I don't know what to say to him.

I don't even know how to look at him. But I am. I’m looking at him and he’s looking at me, expecting. Hoping for something from me.

This is what I feared. This is what scared me about working for church - being put in a position to have to act, like right now, for someone else. Someone I don’t know and someone I may never have known if I were to have stayed at my old job - the old, safe, predictable job.

But I recover - quickly. So quickly in fact that I don't think he notices.

"I would love to," I say, quieter.

I tell him my name and asked him to follow me.

My most natural instincts were to look for someone who could better serve this kid than I. So while he’s following me, thinking we’re going to go somewhere and talk, I set out to find that person to better serve him.

In the next thirty seconds, I walked and wondered. What the heck do I do now? Was there an official first step that I was missing? Where is everyone???

“Is this your first time here?”

“No.”

There’s a failed icebreaker.

“Well, it's great to see you,” and shook his hand.

For the next 10 minutes I listened to him share his story of struggle with addiction and sobriety.

OH! This, I knew something about. It surprised me that he was being so open. I was never this open. I was safe in secrecy. Preferred it actually. But, not knowing what to say, I shared my story with him.

In the bookstore - I showed him a Bible that he should buy.

Then, I walked him into the worship center. Everyone was busy. I led him into the gym hoping to bump into our Worship Leader, our Campus Pastor, or our Addiction Recovery Pastor. No one was there. And so we ended up full circle, back in the worship center.

Any other weekend I would have bumped into each of those people three times over, and in my head I’m pulling the hair out of my head because it’s laughable at how AT THIS MOMENT they are not to be found. There has to be a camera rolling right now and a room full of staff members laughing their heads off while I sweat. I’d be laughing if I were in that room right now.

Today, no such timing or luck. Either way I wasn’t getting out of this, and it was then I realized this kid named John was mine.

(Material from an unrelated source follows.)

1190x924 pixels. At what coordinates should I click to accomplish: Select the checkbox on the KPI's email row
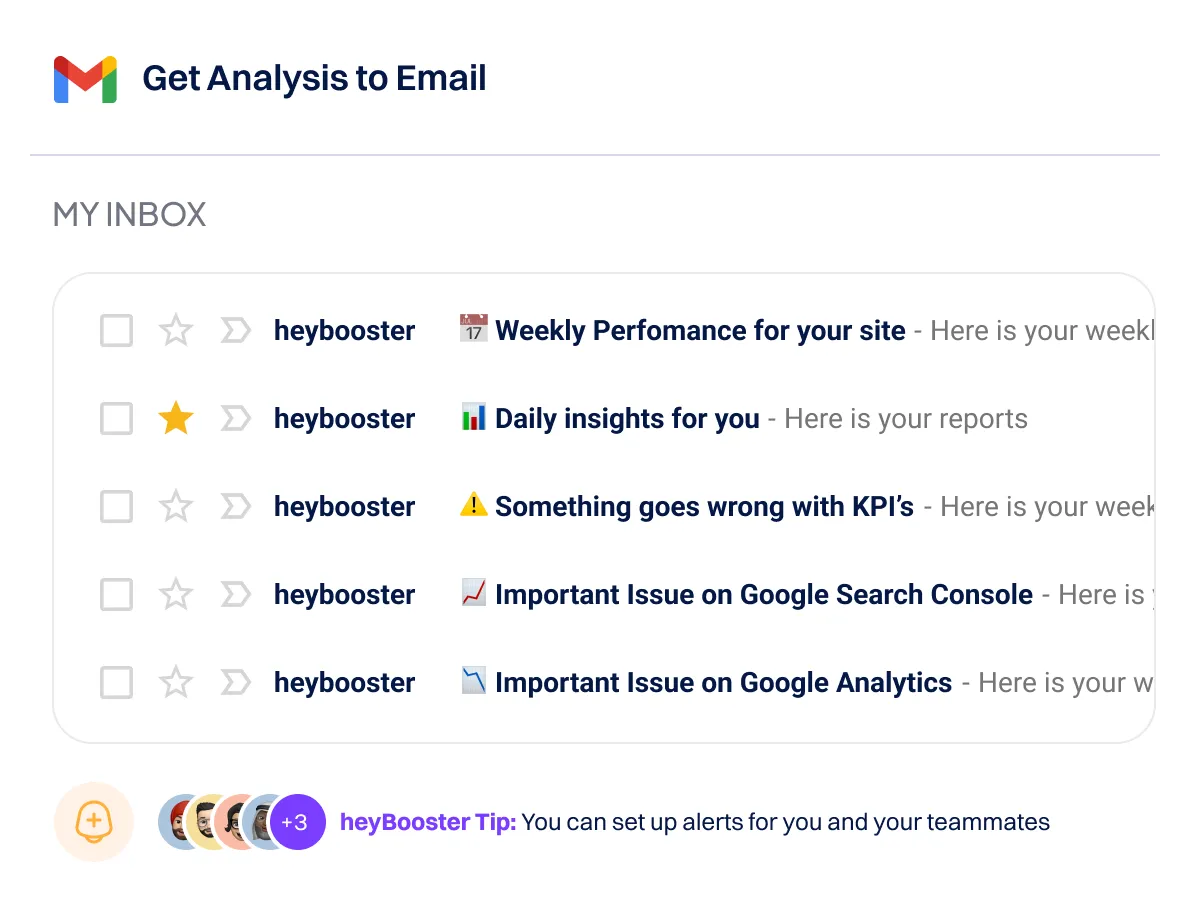116,506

“Okay, it’s just me. Do Your thing,” was my prayer.

My knees started to shake as we went back to the bookstore. I walked him around so much that he must have worked up an appetite. I should have offered him a donut, but instead I handed him a Bible. He wanted one; I knew where there was one.

“Can you afford to buy one?”
“Nah, I, uh, have no money,” he whispered with his head down.

So I bought him one.

“So, you busy on Thursday night?” It felt odd to ask that to a guy.
“I don’t think so. Not that I know of,” he said back.
“I’m going to be at Quest 180 on Thursday. It’s our addiction recovery ministry. It’d be nice to see ya there. Maybe we can chat.”

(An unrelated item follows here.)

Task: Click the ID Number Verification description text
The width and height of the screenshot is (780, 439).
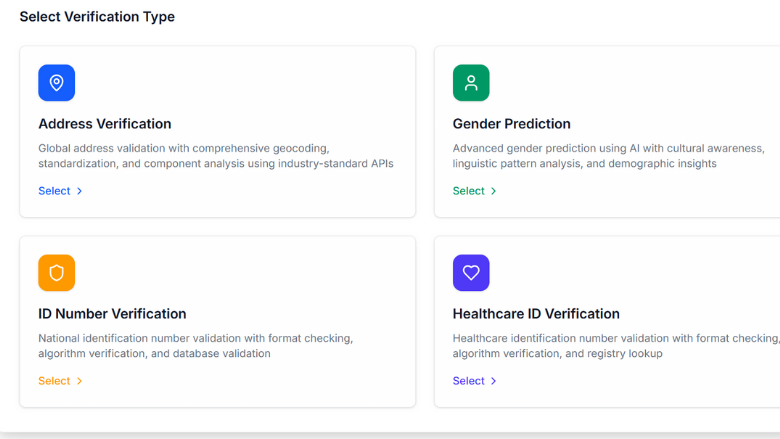Action: click(195, 345)
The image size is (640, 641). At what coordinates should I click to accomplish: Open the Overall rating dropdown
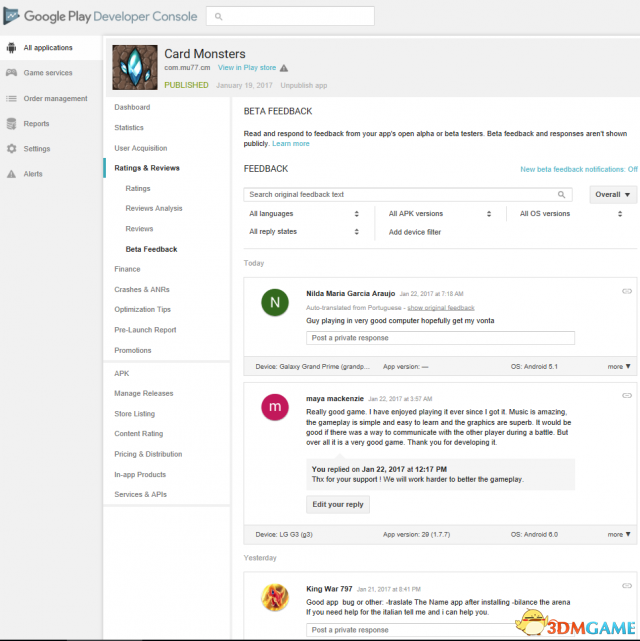coord(612,195)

We shook hands and he left. I walked back to the control room, wiping the sweat off my palms and onto my pants, wondering if I did or said the right things.

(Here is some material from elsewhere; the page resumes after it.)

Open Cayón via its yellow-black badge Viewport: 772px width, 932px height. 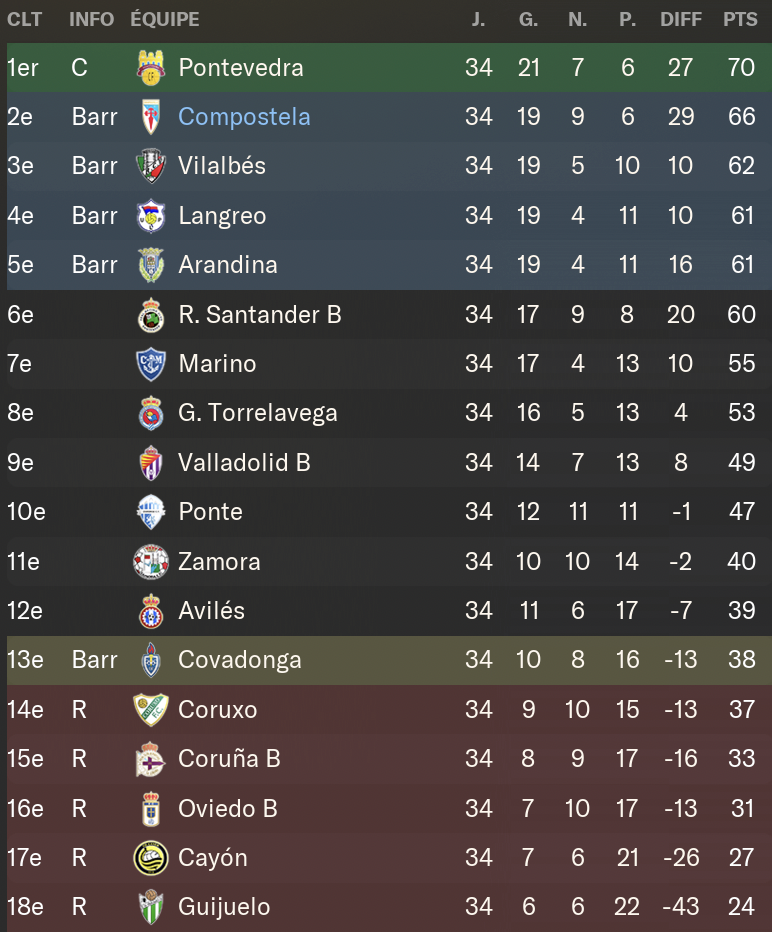150,858
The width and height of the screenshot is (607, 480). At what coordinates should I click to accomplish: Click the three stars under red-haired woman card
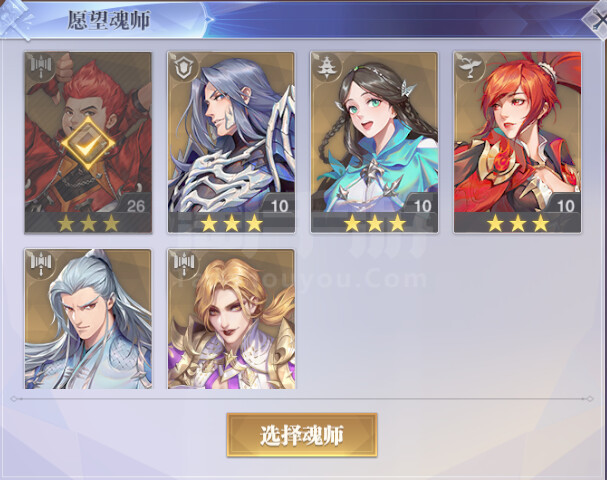pyautogui.click(x=518, y=223)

I learned that I didn’t know what the first step is if someone reaches out to me for help.

I learned that on this day, during this hour, this kid had no use for anyone other than me. Someone who didn’t understand his addiction or sobriety issues wouldn’t get the job done.

I learned that my job isn’t just planning and managing church services and then going home. My job is bigger than that. My job affects lives, and I get to be in the trenches.

I learned that when The Man Upstairs has something planned for you, there’s no escape. No matter how uncomfortable you are, He is confident in what He’s doing.

I thought of that scene the rest of the day and the days that were to follow. John's approach. His words. His walk. And why I was the one person that he was able to track down. I don’t believe it was a coincidence. Had I not waited for the man who never showed, John may have left church even more hopeless than when he arrived.

That's failure on a massive scale.

John came to Quest 180 that next Thursday. Again, I shook his hand and smiled at him.

Today, I’m his sponsor and if he truly wants it, I get to be part of helping this kid get his life on track.